─── EXCERPT PROVIDED

Return a cosine-annealing learning-rate schedule that oscillates between base and minimum rates within each period to encourage periodic exploratory updates.

Parameters:

period - Length of a full cosine cycle.
minimumRate - Minimum rate reached at the end of a cycle.

Returns: A learning rate schedule implementing cosine annealing.

createCosineAnnealingWarmRestartsSchedule

createCosineAnnealingWarmRestartsSchedule(
  initialPeriod: number,
  minimumRate: number,
  periodGrowthMultiplier: number,
): RateSchedule

Return a cosine-annealing schedule with warm restarts and optional period growth so each cycle can reset aggressiveness while gradually lengthening exploration windows.

Parameters:

initialPeriod - Length of the initial cycle.
minimumRate - Minimum learning rate reached at the end of each cycle.
periodGrowthMultiplier - Multiplier applied to the period after each restart.

Returns: A learning rate schedule implementing SGDR-style warm restarts.

createExponentialRateSchedule

createExponentialRateSchedule(
  decayFactor: number,
): RateSchedule

Return an exponential-decay learning-rate schedule that scales the base rate every iteration, producing smooth monotonic annealing across long training runs.

Parameters:

decayFactor - Multiplicative decay applied every iteration.

Returns: A learning rate schedule implementing exponential decay.

createFixedRateSchedule

createFixedRateSchedule(): RateSchedule

Return a schedule that always yields the base learning rate so callers can disable dynamic decay while still using the shared scheduler pipeline.

Returns: A learning rate schedule that ignores iteration and returns baseRate.

createInverseRateSchedule

createInverseRateSchedule(
  decayFactor: number,
  decayPower: number,
): RateSchedule

Return an inverse-decay learning-rate schedule whose denominator grows with iteration so decay slows over time while remaining continuous and stable.

Parameters:

decayFactor - Decay factor controlling the decay rate.
decayPower - Exponent that shapes the decay curve.

Returns: A learning rate schedule implementing inverse decay.

createLinearWarmupDecaySchedule

createLinearWarmupDecaySchedule(
  totalStepCount: number,
  warmupStepCount: number | undefined,
  endRate: number,
): RateSchedule

Return a linear warmup followed by linear decay schedule so optimization ramps safely from small initial steps before annealing toward a configurable terminal rate.

Parameters:

totalStepCount - Total number of steps in the schedule (must be positive).
warmupStepCount - Optional number of warmup steps; defaults to 10% of total steps.
endRate - Final rate once decay completes.

Returns: A learning rate schedule implementing warmup then decay.

createReduceOnPlateauSchedule

createReduceOnPlateauSchedule(
  options: { factor?: number | undefined; patience?: number | undefined; minDelta?: number | undefined; cooldown?: number | undefined; minRate?: number | undefined; verbose?: boolean | undefined; } | undefined,
): ReduceOnPlateauSchedule

Return a ReduceLROnPlateau-style schedule that lowers the rate when monitored error stops improving, with explicit patience, cooldown, and minimum-rate guardrails for stable adaptive decay.

──────
─── GIVEN MATERIAL

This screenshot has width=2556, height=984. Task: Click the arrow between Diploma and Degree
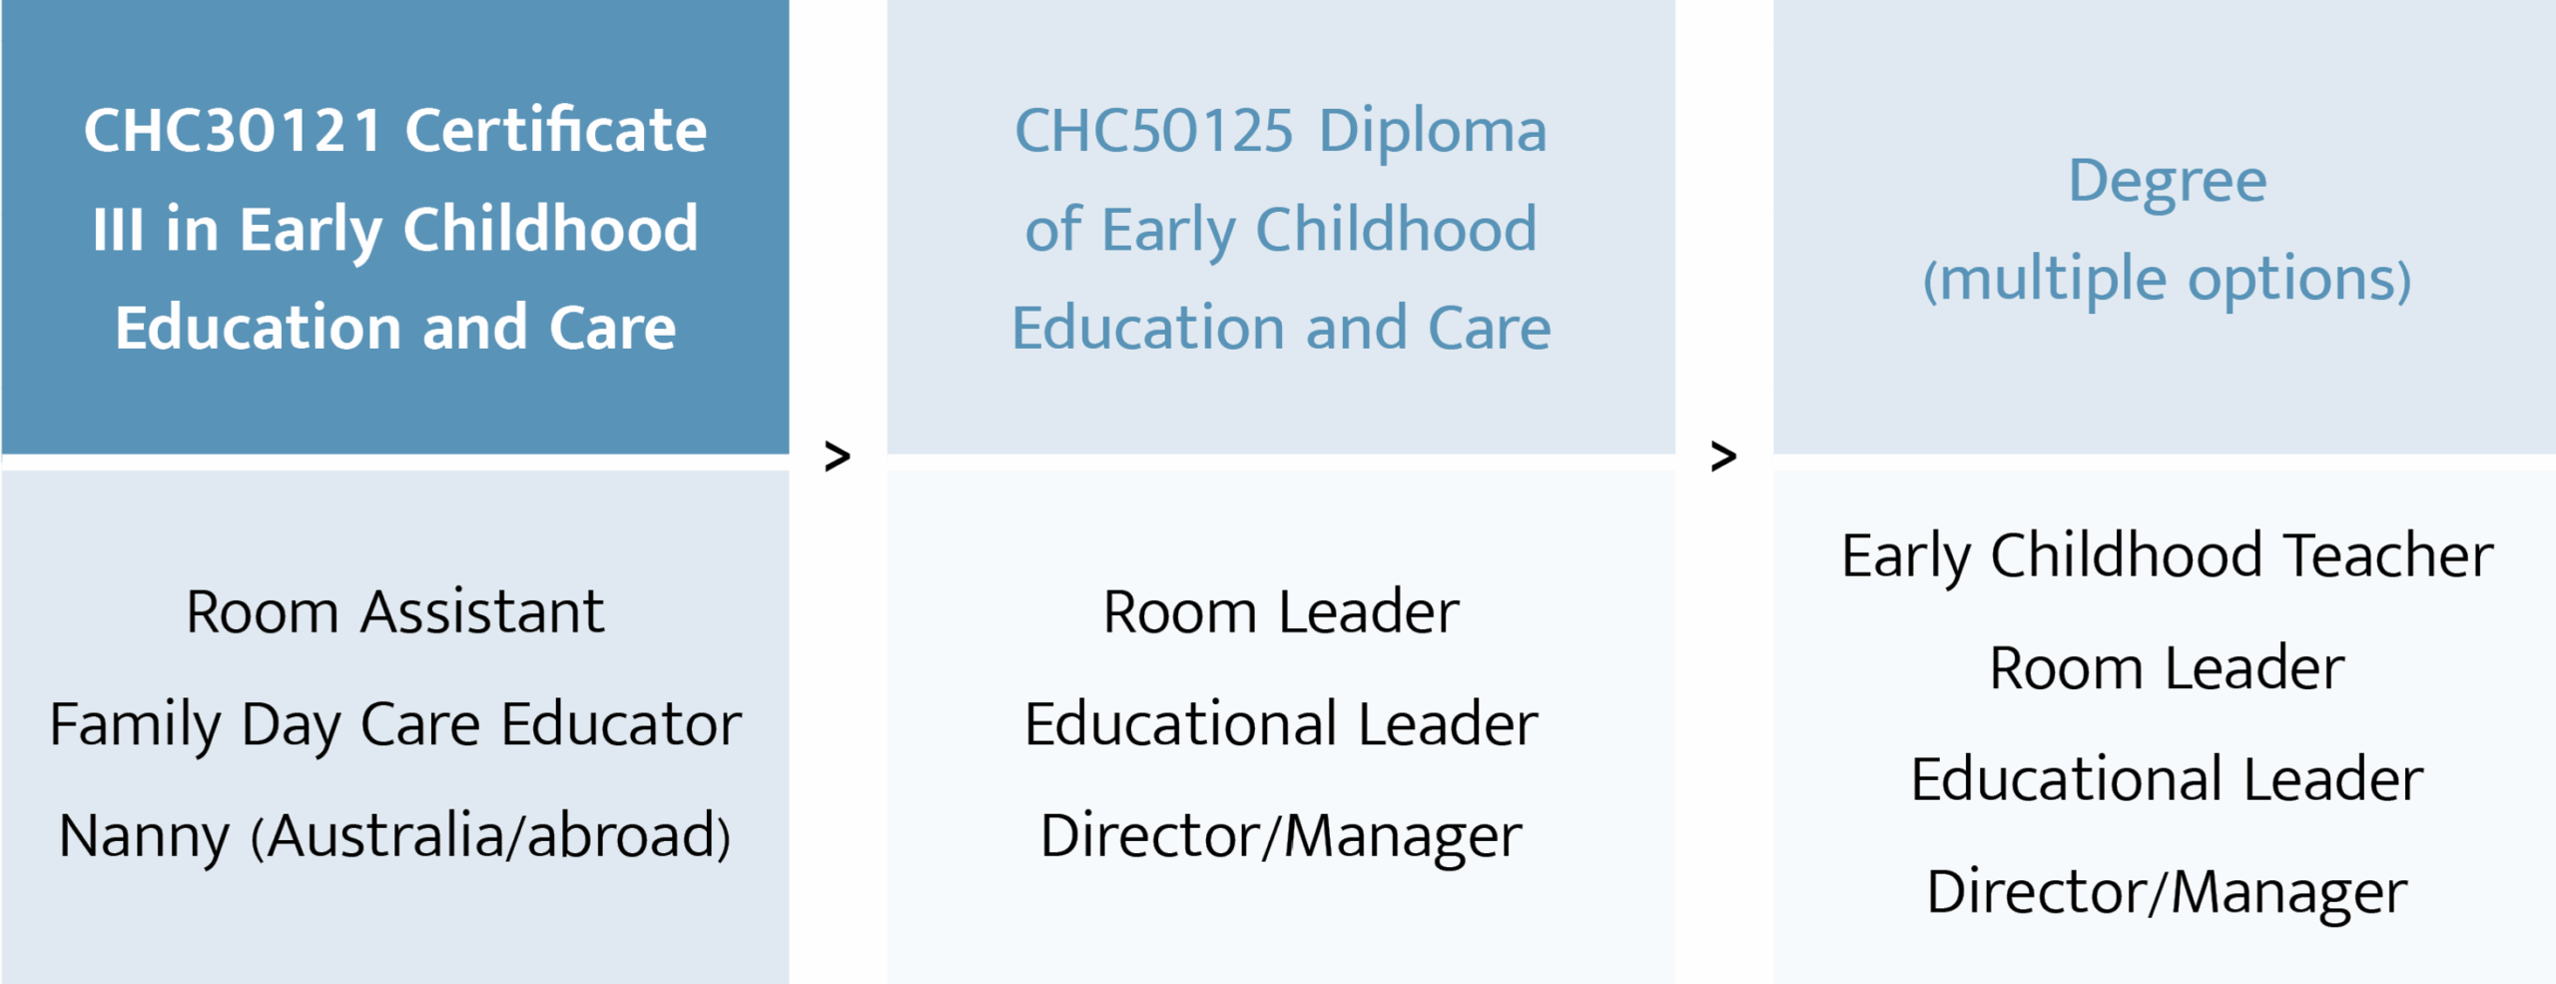(1723, 457)
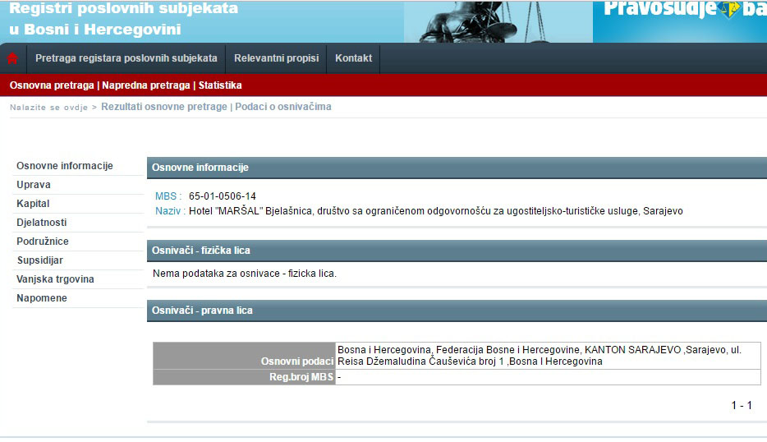Open the Statistika link

[x=220, y=85]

──────

WHAT YOU ARE ASKED TO DO
Rewrite the learning-rate schedule documentation from "Return a linear" up to and including "of total steps.", changing "terminal rate" to "target rate".

OUTPUT BELOW
Return a linear warmup followed by linear decay schedule so optimization ramps safely from small initial steps before annealing toward a configurable target rate.

Parameters:

totalStepCount - Total number of steps in the schedule (must be positive).
warmupStepCount - Optional number of warmup steps; defaults to 10% of total steps.